Tally how many lines in the data hold the word "Toggle", and give the result with no other text.

START TASK INPUT

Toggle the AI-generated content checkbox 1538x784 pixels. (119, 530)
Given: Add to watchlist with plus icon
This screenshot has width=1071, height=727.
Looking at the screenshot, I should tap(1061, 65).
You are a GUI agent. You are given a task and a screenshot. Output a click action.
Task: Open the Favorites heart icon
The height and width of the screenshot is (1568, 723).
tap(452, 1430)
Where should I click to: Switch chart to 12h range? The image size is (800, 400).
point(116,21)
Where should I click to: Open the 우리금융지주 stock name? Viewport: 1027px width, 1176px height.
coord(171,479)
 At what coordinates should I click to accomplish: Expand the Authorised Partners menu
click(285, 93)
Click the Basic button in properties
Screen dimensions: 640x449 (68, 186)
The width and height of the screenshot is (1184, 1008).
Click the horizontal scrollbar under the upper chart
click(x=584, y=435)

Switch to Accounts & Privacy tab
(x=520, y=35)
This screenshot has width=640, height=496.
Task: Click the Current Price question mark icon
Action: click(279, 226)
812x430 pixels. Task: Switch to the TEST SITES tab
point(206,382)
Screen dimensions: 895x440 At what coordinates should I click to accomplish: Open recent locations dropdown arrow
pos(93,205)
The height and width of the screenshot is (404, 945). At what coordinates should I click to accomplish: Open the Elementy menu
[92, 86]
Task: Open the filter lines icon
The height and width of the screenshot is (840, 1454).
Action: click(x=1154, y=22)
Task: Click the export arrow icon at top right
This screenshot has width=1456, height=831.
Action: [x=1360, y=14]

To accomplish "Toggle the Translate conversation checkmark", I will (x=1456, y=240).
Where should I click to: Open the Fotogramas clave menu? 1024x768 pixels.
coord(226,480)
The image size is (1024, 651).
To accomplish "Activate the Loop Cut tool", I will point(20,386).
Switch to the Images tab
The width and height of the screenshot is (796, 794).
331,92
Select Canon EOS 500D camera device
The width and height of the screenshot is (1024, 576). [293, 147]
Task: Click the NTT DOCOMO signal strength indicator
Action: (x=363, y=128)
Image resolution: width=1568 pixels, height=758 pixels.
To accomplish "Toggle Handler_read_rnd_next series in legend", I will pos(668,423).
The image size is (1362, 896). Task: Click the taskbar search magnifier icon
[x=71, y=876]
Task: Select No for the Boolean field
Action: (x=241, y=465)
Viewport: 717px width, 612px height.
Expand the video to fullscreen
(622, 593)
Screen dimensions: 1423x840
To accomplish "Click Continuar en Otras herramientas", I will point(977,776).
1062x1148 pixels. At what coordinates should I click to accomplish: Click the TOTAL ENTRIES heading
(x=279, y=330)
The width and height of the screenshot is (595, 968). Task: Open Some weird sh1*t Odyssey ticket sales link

END TASK INPUT

WORKED SOLUTION: 3